▶ SELECTED EXTRACT:
|---|

In the rapidly growing field of object-oriented software development, many
subfields have now accumulated enough experience and techniques to warrant
books of their own. When presenting our ideas, we therefore had to make a
choice: either to cover most of the interesting areas and remain shallow, or to
limit the scope and leave room for more substance. We chose the latter, and
BON concentrates on the basic application-independent ideas of general analysis
and design of software systems.
We have also refrained from including yet another explanation of the basic
object-oriented concepts. There are two main reasons for this. First, the
concepts may be simple enough to define, but understanding their implications in
a deeper sense takes much longer. Therefore, a short overview will not be
enough for those who do not already understand the concepts, while a more
substantial discussion will add significant volume and be utterly boring to
experienced readers. Second, in the general spirit of this book, we believe good
texts should be reused rather than rewritten each time they are needed.
So we will assume that the meaning of classes, instances (objects),
polymorphism, dynamic binding, etc., is already familiar to the reader. If not,
we recommend the OOSC book cited above (a significantly revised second
edition is to appear during 1994). As a small compensation for a basic overview,

we have included a reasonably extensive glossary of terms with brief
explanations of the most important BON concepts and many of the familiar
object-oriented terms. It can be used by the novice as a starting point for further
reading, and by the knowledgeable reader to find out more precisely what flavor
we have chosen for widely used terms whose meaning is not fixed in the object-
oriented literature.

|---|

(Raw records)

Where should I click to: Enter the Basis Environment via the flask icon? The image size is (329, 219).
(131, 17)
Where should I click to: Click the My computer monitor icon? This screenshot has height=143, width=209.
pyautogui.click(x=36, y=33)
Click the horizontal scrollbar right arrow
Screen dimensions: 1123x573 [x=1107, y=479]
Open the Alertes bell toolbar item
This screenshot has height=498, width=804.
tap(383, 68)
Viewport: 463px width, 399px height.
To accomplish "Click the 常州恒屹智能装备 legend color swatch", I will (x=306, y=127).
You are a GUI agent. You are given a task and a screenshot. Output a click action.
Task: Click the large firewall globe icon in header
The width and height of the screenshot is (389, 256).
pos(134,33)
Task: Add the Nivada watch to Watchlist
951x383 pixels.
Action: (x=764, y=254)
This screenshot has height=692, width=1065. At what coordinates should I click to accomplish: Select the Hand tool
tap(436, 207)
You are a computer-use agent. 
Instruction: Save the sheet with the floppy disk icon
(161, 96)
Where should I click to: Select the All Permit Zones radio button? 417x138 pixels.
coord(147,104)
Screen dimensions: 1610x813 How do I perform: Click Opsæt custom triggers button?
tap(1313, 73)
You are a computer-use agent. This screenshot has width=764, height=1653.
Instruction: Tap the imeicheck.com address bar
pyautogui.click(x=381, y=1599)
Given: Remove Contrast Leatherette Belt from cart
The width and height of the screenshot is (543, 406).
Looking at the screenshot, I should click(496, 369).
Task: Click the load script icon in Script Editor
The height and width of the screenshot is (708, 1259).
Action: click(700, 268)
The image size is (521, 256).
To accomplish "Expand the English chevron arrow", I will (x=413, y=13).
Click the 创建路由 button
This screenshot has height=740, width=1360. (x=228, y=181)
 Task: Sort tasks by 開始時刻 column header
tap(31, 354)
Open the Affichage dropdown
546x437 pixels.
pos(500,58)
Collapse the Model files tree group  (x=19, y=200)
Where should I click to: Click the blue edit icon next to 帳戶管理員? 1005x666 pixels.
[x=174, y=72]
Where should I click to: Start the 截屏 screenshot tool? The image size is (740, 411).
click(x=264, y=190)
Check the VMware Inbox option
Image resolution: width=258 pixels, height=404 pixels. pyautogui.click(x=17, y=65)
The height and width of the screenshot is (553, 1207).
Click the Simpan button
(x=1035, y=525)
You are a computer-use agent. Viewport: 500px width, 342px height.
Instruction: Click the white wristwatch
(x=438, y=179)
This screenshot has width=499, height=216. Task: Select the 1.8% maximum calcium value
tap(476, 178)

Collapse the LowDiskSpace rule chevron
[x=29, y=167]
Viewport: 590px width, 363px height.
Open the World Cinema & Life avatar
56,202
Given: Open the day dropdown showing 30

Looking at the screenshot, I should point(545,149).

|---|

▶ CHALLENGES:
a – According to the passage on BON's scope, why did the authors leave out an explanation of the basic object-oriented concepts? Answer in one to three sentences.
b – Proceed with the passage on BON's scope, picking up right after its final sentence.
This material has no connection to the passage on BON's scope.

▶ RESULTS OF THE EXERCISE:
a – Although the concepts are simple to define, understanding their deeper implications takes much longer. A short overview would not be enough for readers new to them, and a fuller discussion would add significant volume and bore experienced readers. The authors also believe good texts should be reused rather than rewritten each time they are needed.

b –
BON was initiated in 1989 by Jean-Marc Nerson, then chief developer of the
ISE Eiffel 2.2 environment, who presented early ideas in a tutorial at the second
TOOLS conference held in Paris in 1990. The ideas were picked up at Enea
Data in Sweden by Kim Waldén, then technically responsible for the company’s
Eiffel distribution in Scandinavia, who started to teach courses on BON in
Sweden shortly after. This was the beginning of a collaboration which gradually
led to a joint development of the notation and method. The BON technique was
PREFACE xv
applied in several industrial developments, and Jean-Marc published three
articles in 1991−92. However, we soon realized that more substantial
documentation on the subject would be necessary to make the method available
to a wider audience, and in 1993 we made the bold decision to jointly publish a
book on BON (bold, because the only time available for this work was evenings
and weekends).
As is often the case with visions whose fulfillment requires far more resources
than are available, it is best not to understand the full extent of the work
beforehand—then you can just go ahead and do it anyway, which is what
happened with this book although at the expense of our friends and families.
However, we found that writing about something you believe in wholeheartedly
has the mysterious capacity of extending the number of daily hours well beyond
the standard 24 (in itself a possible subject of another book). If we succeed in
communicating to our readers just a small fraction of the joy involved in writing
this book, the effort will have been worthwhile.
Scope of the book

The book is intended for software professionals as well as for students at the
graduate and undergraduate levels. We believe it can be read by anyone who has
acquired a general understanding of the problems of software engineering, and
who has some inclination for abstract thinking.
The knowledgeable software engineer used to dealing with practical solutions
may discover that it is not all that easy to keep analysis and design models free
from premature implementation decisions. On the other hand, to achieve a deep
understanding of the technology, it is probably even more important for the high-
level analyst to occasionally take an object-oriented design (not necessarily
large) all the way through implementation. Never to do this is somewhat like
trying to become a mountaineer without ever climbing: there is little replacement
for watching polymorphism and dynamic binding in live action.
Book structure
The book consists of an introduction, three main parts, and five appendices. The
main parts treat in order: the concepts and notations of BON; the BON process
for producing analysis and design models; and a practical part with three case
studies and exercises.
The introduction (chapters 1−2) discusses the general principles which have
guided the development of BON and positions the method relative to other
approaches.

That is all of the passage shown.